100,000 Genomes Project

In 2012, David Cameron announced the 100,000 Genomes Project.  I was asked to take up a role part time as Head of Engagement.

Many people said the project was impossible but on December 5th 2018, Genomics England sequenced the 100,000th genome.

The 100,000 Genomes Project has been people powered.

More than 70,000 people – families affected by rare disease, people with cancer – agreed to gift their genome sequences, along with their health data to the project.

Those with cancer knew that the project would not be able to return their results in time to help them with their own treatment.  But they still did it.  Families who had been through unimaginably painful years of searching for a diagnosis for an unknown condition hoped they might get an answer. The odds were still stacked against the project helping.  But they still did it.

Those who started with us at the beginning of the project had the toughest journey of all.  They were the real genome pioneers for their sequences helped us build up the service.  At first it was incredibly slow.  We made mistakes as we worked out how to configure and scale the service.  We had to fail fast and try again.  Getting reliable DNA from cancer biopsies turned out to be incredibly difficult and we had to call a halt to that part of the programme for the best part of a year.   Informatics and data collection were incredibly challenging

Still, they all stuck with us.

We had always been determined to run this project with its participants.  We saw that as central to trust and confidence, for your DNA and health data are precious things.
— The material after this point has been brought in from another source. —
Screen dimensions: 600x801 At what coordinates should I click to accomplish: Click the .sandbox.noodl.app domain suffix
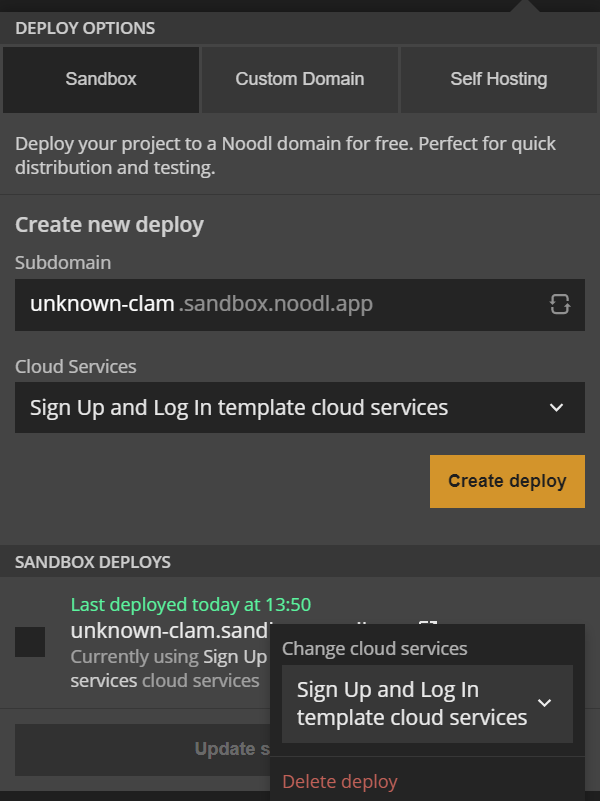tap(276, 304)
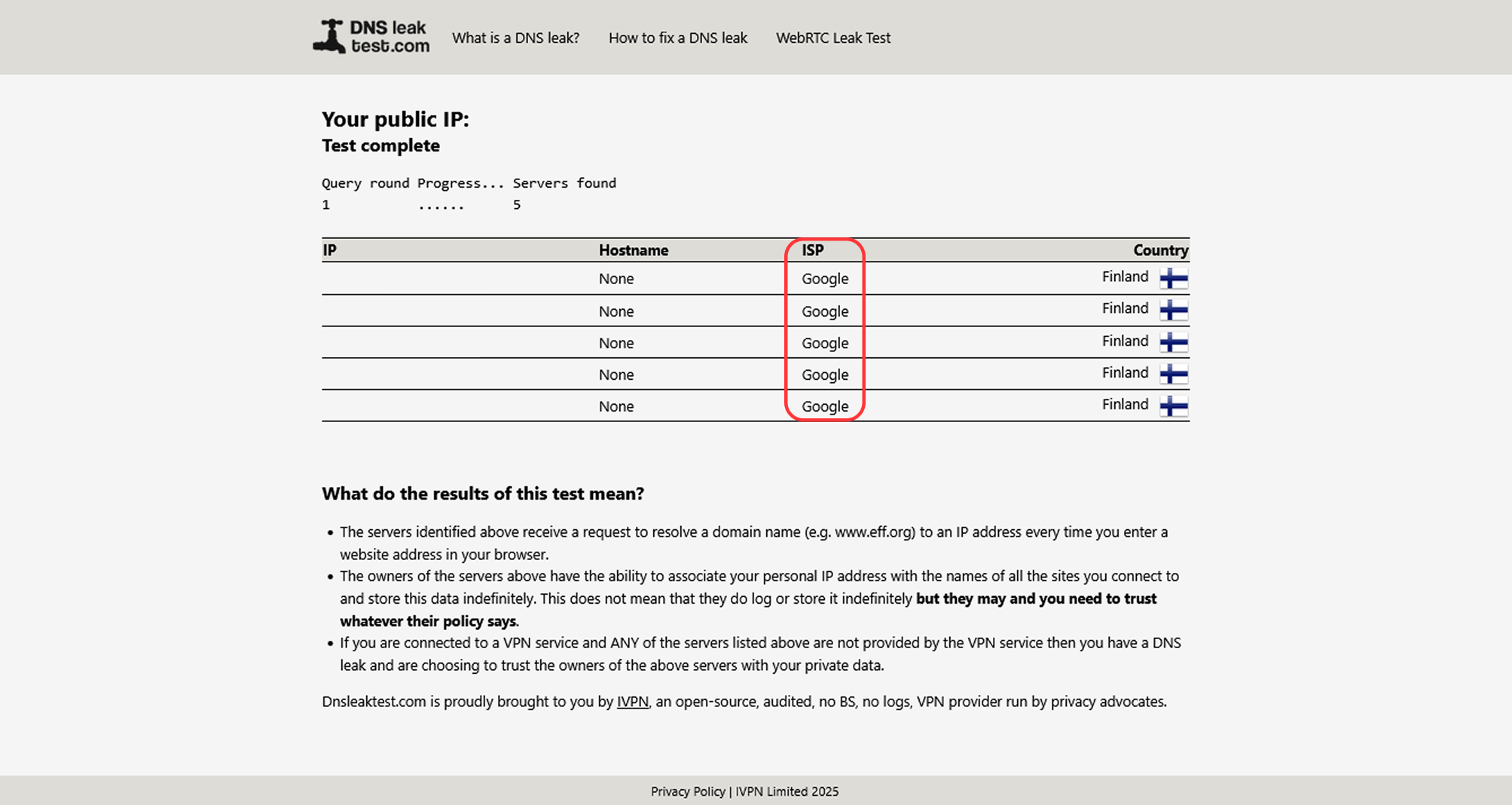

We set up a Participant Panel – entry criteria ‘if your genome is in it, you can be on it’ – chaired initially by Ed Sherley-Price and then by Jillian Hastings Ward. Some 30 participants are involved, and their lived experience changed what we did.  They gently but firmly put us on the right road.

And having people whose genome is in the project involved in who gets access to the data has always been a key part of our mission.

Now we have 100,000 genomes sequenced and more than 80,000 of them are already in our dataset with all their accompanying health data.  What matters most to our participants is that their sequences are used – by researchers from universities but also by those from industry because they know that’s where new medicines and treatments will come from.

Around half of cancer patients have so called ‘actionable’ information in their cancer’s genome that will guide treatment or make trials available to them.  Around 25% of rare disease patients and up to 40% in some conditions are getting a diagnosis.

It’s a beginning.  The hard work really starts now, as we try and find causes for those without diagnosis through the teams of researchers in our clinical interpretation partnerships (GeCIPS)

The year the project began – 2013 – seems a lifetime away.  At the time, no-one had sequenced 100,000 genomes.  It was at the cutting edge of science.  And certainly no-one anywhere in the world had attempted health system transformation alongside genome research.  Many people told us that what we were doing was impossible.  And were there secret moments when we thought they might be right?  A few. But now we’ve got there.

Thousands of professionals have played their part.  But it’s the people who gifted their genomes that are the real pioneers of this project.  We salute them all.